— Begin INPUT ROWS —

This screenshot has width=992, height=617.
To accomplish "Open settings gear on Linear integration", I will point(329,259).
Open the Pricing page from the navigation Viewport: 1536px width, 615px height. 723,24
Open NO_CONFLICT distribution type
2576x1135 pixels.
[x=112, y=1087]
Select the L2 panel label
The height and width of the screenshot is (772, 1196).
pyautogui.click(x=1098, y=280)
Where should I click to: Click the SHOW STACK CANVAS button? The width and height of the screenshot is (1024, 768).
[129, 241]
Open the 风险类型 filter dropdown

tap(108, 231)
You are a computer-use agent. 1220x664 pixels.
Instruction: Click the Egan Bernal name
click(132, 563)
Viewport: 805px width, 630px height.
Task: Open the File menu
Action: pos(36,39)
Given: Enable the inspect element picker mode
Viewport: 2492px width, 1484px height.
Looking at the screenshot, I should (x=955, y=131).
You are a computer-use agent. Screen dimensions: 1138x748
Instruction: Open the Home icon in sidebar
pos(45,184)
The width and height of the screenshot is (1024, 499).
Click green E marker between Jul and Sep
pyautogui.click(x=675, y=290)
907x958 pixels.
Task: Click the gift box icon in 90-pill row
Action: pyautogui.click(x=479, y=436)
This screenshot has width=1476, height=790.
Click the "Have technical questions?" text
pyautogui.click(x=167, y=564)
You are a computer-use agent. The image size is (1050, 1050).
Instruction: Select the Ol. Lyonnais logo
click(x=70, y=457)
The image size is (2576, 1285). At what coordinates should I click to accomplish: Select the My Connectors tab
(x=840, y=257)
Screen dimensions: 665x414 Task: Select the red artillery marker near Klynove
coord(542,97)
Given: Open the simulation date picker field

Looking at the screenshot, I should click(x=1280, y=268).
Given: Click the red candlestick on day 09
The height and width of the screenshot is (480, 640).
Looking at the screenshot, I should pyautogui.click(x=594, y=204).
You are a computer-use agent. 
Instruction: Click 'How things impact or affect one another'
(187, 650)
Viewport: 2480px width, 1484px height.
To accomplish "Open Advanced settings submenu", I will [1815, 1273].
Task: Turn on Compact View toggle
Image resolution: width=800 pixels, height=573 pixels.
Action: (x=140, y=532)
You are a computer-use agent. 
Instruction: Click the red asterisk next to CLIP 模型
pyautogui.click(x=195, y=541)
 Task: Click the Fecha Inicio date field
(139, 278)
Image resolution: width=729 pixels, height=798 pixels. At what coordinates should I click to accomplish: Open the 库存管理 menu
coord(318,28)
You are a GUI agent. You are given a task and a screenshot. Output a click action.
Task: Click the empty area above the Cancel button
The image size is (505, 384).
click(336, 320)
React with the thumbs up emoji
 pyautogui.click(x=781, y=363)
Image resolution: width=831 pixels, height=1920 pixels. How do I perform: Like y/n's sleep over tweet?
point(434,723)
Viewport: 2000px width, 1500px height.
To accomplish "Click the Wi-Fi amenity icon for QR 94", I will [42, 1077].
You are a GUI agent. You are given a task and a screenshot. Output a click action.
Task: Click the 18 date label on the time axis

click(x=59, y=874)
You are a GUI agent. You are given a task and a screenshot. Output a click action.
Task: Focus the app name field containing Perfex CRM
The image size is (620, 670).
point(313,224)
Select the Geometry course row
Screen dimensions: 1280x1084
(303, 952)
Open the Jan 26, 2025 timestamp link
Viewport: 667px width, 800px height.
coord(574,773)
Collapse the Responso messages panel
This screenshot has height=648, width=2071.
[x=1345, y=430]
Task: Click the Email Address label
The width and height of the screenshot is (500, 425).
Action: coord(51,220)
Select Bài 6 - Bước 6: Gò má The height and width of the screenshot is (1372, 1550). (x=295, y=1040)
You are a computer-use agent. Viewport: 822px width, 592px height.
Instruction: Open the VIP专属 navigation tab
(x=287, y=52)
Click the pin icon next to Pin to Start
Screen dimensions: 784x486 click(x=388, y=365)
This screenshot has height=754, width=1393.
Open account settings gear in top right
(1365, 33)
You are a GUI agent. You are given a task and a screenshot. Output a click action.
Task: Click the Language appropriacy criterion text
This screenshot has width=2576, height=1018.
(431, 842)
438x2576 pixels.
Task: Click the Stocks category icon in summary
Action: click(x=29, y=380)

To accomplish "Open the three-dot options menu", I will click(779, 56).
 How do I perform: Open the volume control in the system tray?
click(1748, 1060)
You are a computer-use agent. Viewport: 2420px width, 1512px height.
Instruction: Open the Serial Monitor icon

— End INPUT ROWS —

» GIVEN REQUEST
Select each line of the data above that contains the word "computer" and copy those lines out in full.

» RESULT OF THE EXERCISE
You are a computer-use agent. 1220x664 pixels.
You are a computer-use agent. Screen dimensions: 1138x748
You are a computer-use agent. The image size is (1050, 1050).
You are a computer-use agent. 
You are a computer-use agent. 
You are a computer-use agent. Viewport: 822px width, 592px height.
You are a computer-use agent. Viewport: 2420px width, 1512px height.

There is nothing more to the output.